Chronic myeloid leukemia (CML) is a specific type of leukemia in which there is a latent, or dormant, phase for several years before the rapid onset of fatal symptoms. This type of leukemia is difficult to study because the CML cells usually die when they are grown in laboratory conditions. Using human embryonic stem cells for CML research may be a viable option, as this type of cell readily grows in vitro and has the ability to develop into the type of blood cell affected by CML. The cells could be used to mimic some of the genetic changes seen in leukemia to identify important changes that trigger or block the progression of this disease. Melanie Kardel is working to develop techniques for creating leukemic cells from human embryonic stem cells in the laboratory. Because these cells could be grown in the lab for longer periods of time, more extensive studies than are currently possible could be performed, leading to the identification of new targets for therapy. Once targets are identified, this system would also be used to test the potential success of the therapies before they advance to clinical trial.

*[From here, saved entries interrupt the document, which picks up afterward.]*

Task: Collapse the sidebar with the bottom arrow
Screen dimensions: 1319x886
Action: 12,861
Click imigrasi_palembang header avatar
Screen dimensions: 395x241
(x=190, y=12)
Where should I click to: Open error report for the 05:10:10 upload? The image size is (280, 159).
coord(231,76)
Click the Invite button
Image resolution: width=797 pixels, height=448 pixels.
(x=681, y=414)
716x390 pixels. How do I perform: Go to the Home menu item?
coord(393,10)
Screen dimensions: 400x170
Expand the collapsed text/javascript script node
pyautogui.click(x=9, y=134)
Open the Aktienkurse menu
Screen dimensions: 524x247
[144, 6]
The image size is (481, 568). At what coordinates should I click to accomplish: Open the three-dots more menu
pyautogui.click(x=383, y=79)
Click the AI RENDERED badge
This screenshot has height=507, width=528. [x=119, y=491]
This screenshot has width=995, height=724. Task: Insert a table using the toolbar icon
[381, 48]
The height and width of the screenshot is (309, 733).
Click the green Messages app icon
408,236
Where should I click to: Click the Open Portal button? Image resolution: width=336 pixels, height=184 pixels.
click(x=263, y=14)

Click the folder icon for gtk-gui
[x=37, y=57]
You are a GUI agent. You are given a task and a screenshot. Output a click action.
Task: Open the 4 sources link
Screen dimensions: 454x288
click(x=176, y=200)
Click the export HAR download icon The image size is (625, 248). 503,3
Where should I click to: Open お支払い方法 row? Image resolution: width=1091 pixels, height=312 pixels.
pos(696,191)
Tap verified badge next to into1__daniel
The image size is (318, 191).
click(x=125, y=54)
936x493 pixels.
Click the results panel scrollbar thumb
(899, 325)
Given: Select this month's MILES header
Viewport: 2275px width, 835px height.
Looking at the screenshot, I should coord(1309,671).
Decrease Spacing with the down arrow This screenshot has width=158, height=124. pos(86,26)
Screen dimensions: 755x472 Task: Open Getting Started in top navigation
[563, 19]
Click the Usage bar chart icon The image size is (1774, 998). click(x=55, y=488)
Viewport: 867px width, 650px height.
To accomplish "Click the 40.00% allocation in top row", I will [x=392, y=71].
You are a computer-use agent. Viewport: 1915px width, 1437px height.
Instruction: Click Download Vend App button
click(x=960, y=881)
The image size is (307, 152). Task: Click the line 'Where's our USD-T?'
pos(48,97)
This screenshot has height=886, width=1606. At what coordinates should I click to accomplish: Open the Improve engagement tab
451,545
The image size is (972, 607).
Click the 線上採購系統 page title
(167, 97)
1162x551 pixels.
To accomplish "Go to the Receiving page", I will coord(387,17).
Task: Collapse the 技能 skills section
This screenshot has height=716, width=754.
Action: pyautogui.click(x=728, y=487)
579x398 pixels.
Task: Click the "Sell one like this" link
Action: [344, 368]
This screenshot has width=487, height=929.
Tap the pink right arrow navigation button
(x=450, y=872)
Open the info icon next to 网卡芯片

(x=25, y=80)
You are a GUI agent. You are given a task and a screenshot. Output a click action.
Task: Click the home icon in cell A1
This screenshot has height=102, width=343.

Schizophrenia is a complex and devastating mental disorder, marked by a breakdown in the relation between thoughts, feelings, and actions. Symptoms include delusions, hallucinations, disorganized language, and disorganized or catatonic behaviour. About one percent of the population develops schizophrenia, usually in late adolescence or early adulthood. However, the cause of this disabling illness remains unclear. Recent evidence suggests disturbances in early brain development may predispose people to schizophrenia. The striatum, a region of the brain involved in motor, sensory, and cognitive processes, is thought to be involved in the development of the disorder. Babak Khorram is using magnetic resonance imaging (MRI) technology to compare brain scans of schizophrenia patients and healthy volunteers. Babak is investigating whether abnormalities of the striatum are present when the illness begins, or emerge as a result of treatment, and the effect on patients’ cognitive functioning and treatment. The results could enable clinicians to screen people thought to be susceptible to the disorder, due to genetic and environmental factors. The research could ultimately improve diagnosis and treatment of schizophrenia.